▶ What to work on
Starting at the line with "Task: Open File Explorer from the taskbar", repeat every line exactly until the records end, including the last one.

Stored dataset items

=======

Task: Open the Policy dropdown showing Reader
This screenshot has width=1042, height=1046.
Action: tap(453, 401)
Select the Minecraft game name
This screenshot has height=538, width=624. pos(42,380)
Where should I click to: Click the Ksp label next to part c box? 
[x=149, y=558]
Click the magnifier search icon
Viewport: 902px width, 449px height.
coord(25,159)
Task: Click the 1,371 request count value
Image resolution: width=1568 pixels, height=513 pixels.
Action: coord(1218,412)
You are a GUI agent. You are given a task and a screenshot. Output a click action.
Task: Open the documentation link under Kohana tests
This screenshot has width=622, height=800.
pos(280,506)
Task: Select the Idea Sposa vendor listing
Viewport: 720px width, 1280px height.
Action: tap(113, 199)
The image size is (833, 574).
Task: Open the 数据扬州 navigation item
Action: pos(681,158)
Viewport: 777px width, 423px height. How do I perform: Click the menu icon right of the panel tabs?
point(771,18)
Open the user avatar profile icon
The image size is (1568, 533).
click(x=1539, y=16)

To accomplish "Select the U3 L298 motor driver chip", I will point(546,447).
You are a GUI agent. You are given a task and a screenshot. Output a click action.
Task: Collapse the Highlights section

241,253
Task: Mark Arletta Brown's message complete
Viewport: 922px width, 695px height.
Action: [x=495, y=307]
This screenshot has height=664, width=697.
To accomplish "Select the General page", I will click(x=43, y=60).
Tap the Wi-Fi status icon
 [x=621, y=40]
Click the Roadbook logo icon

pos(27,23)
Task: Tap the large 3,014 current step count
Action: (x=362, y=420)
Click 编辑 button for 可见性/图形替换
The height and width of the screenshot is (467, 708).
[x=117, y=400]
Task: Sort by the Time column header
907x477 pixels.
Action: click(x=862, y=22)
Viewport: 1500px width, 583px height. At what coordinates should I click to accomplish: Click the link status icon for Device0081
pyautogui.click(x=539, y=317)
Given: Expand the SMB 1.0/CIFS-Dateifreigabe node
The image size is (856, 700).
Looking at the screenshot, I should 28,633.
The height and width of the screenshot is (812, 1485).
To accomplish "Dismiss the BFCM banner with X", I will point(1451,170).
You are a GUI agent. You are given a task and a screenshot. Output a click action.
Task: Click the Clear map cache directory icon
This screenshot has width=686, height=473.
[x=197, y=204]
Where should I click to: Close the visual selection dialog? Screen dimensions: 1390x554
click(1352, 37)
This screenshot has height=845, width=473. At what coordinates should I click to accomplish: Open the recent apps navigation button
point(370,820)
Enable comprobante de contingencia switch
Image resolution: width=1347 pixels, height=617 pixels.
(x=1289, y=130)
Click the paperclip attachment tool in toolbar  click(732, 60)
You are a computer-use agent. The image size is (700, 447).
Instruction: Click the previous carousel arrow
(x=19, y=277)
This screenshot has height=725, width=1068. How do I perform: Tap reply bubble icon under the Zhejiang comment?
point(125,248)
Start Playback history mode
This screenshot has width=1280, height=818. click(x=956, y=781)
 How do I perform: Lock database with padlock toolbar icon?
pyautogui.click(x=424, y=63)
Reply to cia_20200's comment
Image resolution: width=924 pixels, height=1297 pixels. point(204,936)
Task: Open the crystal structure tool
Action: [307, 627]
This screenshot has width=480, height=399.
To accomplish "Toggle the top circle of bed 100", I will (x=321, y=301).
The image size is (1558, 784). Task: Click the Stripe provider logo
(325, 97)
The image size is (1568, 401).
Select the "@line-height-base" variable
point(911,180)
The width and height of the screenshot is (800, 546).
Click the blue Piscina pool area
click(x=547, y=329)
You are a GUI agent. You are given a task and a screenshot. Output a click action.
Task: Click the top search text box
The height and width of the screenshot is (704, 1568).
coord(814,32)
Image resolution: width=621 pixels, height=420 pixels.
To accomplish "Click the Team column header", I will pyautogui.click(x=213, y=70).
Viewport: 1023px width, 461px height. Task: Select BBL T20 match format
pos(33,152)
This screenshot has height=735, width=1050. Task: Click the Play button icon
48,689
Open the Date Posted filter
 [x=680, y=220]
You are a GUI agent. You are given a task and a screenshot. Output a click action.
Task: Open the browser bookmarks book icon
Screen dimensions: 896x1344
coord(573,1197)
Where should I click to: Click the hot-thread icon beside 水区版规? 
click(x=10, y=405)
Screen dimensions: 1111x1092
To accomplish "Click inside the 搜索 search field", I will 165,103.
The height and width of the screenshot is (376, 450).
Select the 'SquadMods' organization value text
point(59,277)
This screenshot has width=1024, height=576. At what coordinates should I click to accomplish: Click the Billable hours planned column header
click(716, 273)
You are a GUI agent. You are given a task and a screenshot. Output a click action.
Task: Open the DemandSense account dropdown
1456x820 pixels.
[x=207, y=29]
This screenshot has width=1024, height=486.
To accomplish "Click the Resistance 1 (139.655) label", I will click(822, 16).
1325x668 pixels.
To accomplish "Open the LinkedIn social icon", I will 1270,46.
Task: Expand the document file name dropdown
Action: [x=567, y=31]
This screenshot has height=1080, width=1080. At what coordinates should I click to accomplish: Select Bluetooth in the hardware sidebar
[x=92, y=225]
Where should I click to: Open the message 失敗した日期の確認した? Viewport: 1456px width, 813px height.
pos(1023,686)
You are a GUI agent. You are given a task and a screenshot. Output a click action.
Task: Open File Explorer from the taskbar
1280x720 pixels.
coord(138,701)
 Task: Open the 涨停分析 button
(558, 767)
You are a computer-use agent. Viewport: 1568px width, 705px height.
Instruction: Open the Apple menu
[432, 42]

=======

▶ Solution
Task: Open File Explorer from the taskbar
1280x720 pixels.
coord(138,701)
 Task: Open the 涨停分析 button
(558, 767)
You are a computer-use agent. Viewport: 1568px width, 705px height.
Instruction: Open the Apple menu
[432, 42]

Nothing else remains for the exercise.